嗚呼、わが青春の再生メディア! 映画『VHSテープを巻き戻せ!』と思い出話

VHSテープを巻き戻せ!

 

 「巻き戻し」という言葉が、若者に通じないという話題がしばしば浮上する。今や完全に「旧メディア」の烙印を押されてしまい、ぼくも引っ越しの際についにデッキを処分してしまったVHSだが、未だに根強いファンが存在する。
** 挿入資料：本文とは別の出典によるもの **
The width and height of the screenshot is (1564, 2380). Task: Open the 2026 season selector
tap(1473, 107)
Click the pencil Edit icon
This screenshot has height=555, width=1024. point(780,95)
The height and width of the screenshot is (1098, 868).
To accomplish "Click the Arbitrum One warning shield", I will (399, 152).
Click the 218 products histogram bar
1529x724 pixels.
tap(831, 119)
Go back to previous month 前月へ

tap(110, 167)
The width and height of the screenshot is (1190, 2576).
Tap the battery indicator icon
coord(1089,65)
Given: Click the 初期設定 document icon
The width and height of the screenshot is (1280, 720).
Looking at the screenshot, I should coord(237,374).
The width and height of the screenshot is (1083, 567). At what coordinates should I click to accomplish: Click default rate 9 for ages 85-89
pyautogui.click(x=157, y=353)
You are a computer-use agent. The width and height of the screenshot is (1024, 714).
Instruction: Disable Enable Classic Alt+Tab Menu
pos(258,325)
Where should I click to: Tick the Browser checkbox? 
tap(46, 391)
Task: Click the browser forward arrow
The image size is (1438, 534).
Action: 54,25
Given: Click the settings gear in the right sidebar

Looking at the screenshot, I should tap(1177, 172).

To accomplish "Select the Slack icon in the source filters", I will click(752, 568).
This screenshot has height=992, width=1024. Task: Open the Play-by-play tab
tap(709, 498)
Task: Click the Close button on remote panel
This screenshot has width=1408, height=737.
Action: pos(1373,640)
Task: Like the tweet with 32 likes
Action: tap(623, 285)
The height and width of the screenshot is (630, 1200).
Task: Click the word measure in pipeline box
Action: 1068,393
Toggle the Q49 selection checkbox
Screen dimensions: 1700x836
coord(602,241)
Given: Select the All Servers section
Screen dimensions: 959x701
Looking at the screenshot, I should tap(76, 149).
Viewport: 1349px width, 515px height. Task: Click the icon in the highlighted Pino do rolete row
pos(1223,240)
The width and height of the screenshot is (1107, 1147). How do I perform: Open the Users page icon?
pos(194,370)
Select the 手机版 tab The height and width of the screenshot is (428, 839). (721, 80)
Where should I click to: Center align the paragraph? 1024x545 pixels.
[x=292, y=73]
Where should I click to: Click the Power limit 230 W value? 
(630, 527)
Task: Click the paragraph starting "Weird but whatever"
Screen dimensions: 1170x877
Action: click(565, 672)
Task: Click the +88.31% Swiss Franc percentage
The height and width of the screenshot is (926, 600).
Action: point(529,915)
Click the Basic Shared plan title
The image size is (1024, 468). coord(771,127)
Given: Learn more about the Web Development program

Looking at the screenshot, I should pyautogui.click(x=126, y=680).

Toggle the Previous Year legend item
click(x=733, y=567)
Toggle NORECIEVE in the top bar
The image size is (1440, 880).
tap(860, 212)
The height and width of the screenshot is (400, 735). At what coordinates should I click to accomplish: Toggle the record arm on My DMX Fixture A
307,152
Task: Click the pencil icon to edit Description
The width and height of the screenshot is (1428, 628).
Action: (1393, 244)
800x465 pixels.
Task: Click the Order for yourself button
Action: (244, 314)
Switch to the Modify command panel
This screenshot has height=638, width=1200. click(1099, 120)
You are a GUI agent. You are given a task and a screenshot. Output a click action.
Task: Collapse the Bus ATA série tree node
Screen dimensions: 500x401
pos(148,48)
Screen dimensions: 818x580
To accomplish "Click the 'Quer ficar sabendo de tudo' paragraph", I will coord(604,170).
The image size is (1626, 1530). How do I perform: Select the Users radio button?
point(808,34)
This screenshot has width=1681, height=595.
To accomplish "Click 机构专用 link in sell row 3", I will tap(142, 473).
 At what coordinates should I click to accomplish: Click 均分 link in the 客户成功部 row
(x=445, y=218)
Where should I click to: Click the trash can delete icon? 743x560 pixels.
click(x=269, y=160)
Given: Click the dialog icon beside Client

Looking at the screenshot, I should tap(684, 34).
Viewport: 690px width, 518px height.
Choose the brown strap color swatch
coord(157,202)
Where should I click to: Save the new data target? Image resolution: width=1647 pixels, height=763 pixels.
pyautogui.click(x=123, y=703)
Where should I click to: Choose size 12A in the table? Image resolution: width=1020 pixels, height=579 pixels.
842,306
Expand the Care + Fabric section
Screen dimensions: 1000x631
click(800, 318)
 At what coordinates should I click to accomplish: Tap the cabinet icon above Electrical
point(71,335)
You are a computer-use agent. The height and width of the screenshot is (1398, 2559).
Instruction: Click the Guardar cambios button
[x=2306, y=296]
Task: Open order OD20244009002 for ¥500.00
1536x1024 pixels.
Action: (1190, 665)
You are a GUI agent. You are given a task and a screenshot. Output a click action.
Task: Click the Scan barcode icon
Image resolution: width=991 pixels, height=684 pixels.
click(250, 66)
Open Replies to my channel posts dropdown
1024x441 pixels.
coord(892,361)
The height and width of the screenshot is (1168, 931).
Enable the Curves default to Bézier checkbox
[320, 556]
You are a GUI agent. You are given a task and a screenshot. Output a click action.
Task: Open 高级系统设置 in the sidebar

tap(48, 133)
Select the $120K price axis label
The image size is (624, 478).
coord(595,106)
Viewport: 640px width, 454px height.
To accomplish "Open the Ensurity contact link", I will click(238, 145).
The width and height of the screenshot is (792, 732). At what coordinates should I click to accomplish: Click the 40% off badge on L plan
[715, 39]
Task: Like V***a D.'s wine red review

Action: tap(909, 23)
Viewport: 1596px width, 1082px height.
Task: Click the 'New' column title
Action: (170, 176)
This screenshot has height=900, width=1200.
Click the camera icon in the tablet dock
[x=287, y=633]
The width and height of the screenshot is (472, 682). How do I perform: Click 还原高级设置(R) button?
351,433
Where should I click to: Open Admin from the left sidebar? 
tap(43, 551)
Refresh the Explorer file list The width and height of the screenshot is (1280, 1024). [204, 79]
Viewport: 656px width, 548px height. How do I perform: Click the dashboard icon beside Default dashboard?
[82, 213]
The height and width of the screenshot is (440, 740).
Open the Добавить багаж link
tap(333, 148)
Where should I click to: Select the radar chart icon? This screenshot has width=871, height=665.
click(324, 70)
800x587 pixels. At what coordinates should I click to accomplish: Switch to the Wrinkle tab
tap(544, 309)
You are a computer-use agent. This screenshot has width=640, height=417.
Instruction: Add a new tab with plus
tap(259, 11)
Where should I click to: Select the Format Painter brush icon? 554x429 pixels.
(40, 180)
 本作『VHSテープを巻き戻せ!』は、「VHSにヤラれてしまった人たち」=「VHSに良い意味でも悪い意味でも人生を変えられてしまった人たち」へのインタビューで構成され、VHSの歴史、その文化的意義に迫るドキュメンタリーだ。

 

VHSに人生を変えられたさまざまな人々

 ベータとの規格争いに勝利したVHSが、世界をいかに変え、そして衰退していったかを活写する。VHSで大儲けした人、VHSをひたすら集めている人、VHSで女優になった人…etc。さまざまな人が出てきて、単なる「メディア」への愛着以上に、フェティッシュな偏愛を語り尽くす。VHSのタトゥーを入れた人たちにはさすがに笑ってしまった。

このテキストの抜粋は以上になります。